**JOB 1**. The reply suggests fetching every value that has an affinity with the required one in a single pass. Explain the benefit of doing this, as the reply states it.
**JOB 2**. In the reply, what should be checked whenever data is fetched for a customer?
**JOB 3**. Reproduce the reply between "From: Stephane Faroult" and "the previous one).", inclusive, swapping "package" for "module".

== TEXT SHOWN

Re: What is the best way to do this?

From: Stephane Faroult <sfaroult_at_roughsea.com>
Date: Mon, 04 Apr 2011 22:19:45 +0200
Message-ID: <4D9A27E1.6050100_at_roughsea.com>



Michael,

  What you can possibly do is package your function, and record in a package array or whatever, dynamically, attributes that are usually called together (if customer_number = customer number of the previous call, then the virtual column name probably has some "affinity" with the previous one).
Whenever you fetch data for a customer, check whether the customer_number is the same one as the previous one you have seen, if this is the case whether by chance you already hold the value in a buffer. If not, fetch all the values that you know to have some affinity with the one that is required at once.
  Should avoid a significant number of queries.

====
== MATERIAL PROVIDED

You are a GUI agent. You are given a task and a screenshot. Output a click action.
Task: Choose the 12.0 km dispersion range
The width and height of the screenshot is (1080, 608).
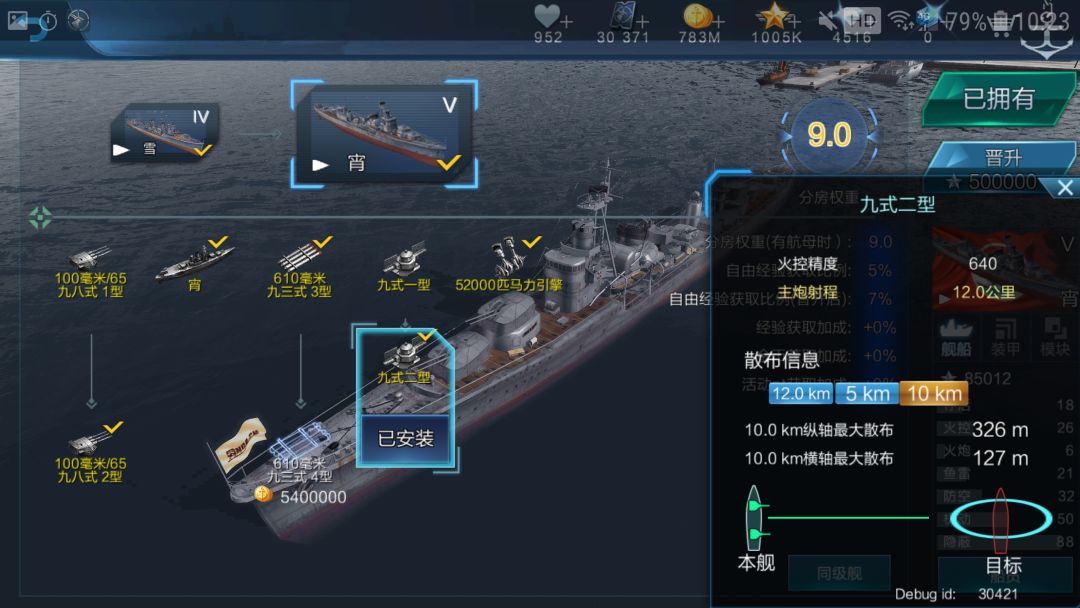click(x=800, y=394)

====

**WORKED ANSWER 1**. Fetching all the related values at once should avoid a significant number of queries.

**WORKED ANSWER 2**. Check whether the customer_number is the same as the previous one seen and, if so, whether the value is already held in a buffer.

**WORKED ANSWER 3**.
From: Stephane Faroult <sfaroult_at_roughsea.com>
Date: Mon, 04 Apr 2011 22:19:45 +0200
Message-ID: <4D9A27E1.6050100_at_roughsea.com>



Michael,

  What you can possibly do is module your function, and record in a module array or whatever, dynamically, attributes that are usually called together (if customer_number = customer number of the previous call, then the virtual column name probably has some "affinity" with the previous one).